Report to the Board of Trustees - Aug. 2018

08/15/2018

Thank you Mr. Chairman.

The 2018 fall semester begins on Aug. 27, less than two weeks from today. This is a time of great hope and excitement for our students and colleagues. I know this feeling well because I have spent almost my entire life in school.

But this time is also a season challenge.

Among other things, we will implement the new 4-day core, 5-Star Friday initiative and welcome new esports teams to campus. But even these challenges are sure to be overshadowed by interest in the results of Academic Program Review. At the risk of sounding coy, I’ll defer any comments on that topic, as it will be covered in depth during the “new business” portion of the meeting.

Instead, I want to focus on what comes after Academic Program Review, and its sister process, Administrative Activities Review, which will be completed very shortly. In fall 2018, The University of Akron will begin a strategic planning and budgeting process.

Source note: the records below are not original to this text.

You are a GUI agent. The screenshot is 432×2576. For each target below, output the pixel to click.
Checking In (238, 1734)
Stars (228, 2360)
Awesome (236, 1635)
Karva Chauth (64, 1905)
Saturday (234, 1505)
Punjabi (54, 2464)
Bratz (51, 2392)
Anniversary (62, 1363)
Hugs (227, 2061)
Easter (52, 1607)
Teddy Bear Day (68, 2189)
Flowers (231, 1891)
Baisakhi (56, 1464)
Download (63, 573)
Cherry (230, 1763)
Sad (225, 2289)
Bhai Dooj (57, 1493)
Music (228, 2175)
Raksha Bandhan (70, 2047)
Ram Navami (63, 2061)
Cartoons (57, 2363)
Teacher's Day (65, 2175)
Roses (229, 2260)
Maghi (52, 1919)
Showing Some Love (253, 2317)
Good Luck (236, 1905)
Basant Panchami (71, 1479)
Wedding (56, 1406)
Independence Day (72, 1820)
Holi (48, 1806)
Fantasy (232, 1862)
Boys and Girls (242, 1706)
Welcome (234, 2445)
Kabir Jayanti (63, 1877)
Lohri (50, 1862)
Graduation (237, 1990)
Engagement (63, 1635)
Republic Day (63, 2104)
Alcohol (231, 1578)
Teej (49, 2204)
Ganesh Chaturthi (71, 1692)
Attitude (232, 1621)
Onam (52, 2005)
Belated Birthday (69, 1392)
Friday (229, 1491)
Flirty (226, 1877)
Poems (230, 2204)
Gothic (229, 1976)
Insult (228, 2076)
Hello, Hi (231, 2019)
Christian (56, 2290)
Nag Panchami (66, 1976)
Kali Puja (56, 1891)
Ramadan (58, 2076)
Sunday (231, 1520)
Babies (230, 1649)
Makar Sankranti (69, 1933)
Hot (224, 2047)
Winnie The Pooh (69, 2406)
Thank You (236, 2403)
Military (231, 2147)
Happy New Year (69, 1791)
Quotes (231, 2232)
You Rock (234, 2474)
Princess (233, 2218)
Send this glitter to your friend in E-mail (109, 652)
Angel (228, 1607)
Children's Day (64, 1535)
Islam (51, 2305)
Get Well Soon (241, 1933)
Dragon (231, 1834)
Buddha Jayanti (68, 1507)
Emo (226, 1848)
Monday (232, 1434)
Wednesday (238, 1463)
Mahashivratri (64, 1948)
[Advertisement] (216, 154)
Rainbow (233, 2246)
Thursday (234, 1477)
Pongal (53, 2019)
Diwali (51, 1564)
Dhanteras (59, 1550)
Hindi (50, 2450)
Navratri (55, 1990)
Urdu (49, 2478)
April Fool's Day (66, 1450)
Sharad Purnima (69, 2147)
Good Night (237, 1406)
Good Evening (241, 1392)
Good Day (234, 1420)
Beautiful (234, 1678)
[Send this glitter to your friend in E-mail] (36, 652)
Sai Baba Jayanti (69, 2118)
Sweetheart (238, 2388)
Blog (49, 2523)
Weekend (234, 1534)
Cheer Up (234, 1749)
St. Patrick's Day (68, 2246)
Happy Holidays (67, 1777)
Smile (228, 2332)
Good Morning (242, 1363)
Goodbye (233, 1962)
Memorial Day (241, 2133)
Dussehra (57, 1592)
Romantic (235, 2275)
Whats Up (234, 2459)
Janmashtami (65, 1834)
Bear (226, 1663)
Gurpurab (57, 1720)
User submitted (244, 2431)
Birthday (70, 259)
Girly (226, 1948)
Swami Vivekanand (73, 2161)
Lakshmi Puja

The diagram before us sketches out a proposed planning and budgeting process. An earlier version was included in our report to the Higher Learning Commission last year. This slide is slightly modified to help clarify the steps.

This framework was subsequently accepted by University Council and influenced the development of the current university budget.  Since this proposal is the closest thing we have to a planning and budgeting process, we will use it as a guide this fall.

8-15-18 budget chart

You’ll note that steps 1 & 2 call for yearly review and revision of the strategic plan by the entire enterprise, led by senior administration. This diagram was designed with the assumption UA would have a strategic plan that would be updated as a prelude to creating the next year’s budget.  

Unfortunately, we don’t have an actionable strategic plan—so our first order of business is to assemble one.

As you’ll see on the far left side of the diagram, all aspects of our community – academic, academic-support, and auxiliary – will participate in this process. And fortunately, much of the heavy lifting in terms of data collection is already done, thanks to the Academic Program Review and the Administrative Activities Review.

Once we put flesh on the bones of this diagram, we will be on our way to creating an actionable strategic plan by December 2018. The process begins with a common set of assumptions that establish the context and realities of our circumstances. These assumptions will include the results of APR and AAR.

The planning will begin, as it should, at the unit level, and then work its way up to the deans and vice presidents, and then to the President’s office and the Board of Trustees. The focus of the plan will be how to conduct the university’s business in 2019/2020 as effectively and efficiently as possible. But the plan will also project such activities forward to the 2020/2021 and 2021/2022 academic years. This initial plan is unlikely to be perfect, and so we will seek to perfect it when we repeat the process next year—but this time we will have a plan to work with.

Which takes me to the second-half of the process, Steps 3 thru 5,that will take place in the winter and spring of 2019. I would like to pause a moment to emphasize a point: the left side of the slide involves planning…and the right side involves budgeting. The right side tends to grab our attention because budgeting involves money. But in a genuinely effective process, it is the left side – the planning – that is more important.

The plan determines our goals and plans. The budget should be about how we resource the plan.

The new strategic plan will inform our budgetary decisions for the 2019-2020 academic year, and perhaps beyond. With a strong, coherent strategic plan in place, there is good reason to expect this budgeting process, which begins in January, to be completed much earlier than in the past. It certainly will have extensive input from all the campus constituencies.

Suffice to say, we have a great deal of work ahead of us and it will be continuous throughout the academic year. None of this effort will be easy.

But as the author of Ecclesiastes once observed – and was later plagiarized by both The Byrds and the Indigo Girls – “To everything there is a season, and a time to every purpose under heaven.” This will be a season of planning, a time to set our university on clear path toward a bright future.

Next week, I will join some of our newest students at Move-In Day and help welcome them to their new home for the next nine months—and we hope for several years. For those students, and for all of us, this season of challenge is also a time of great hope and excitement.

Thank you, Mr. Chairman.  That concludes my report.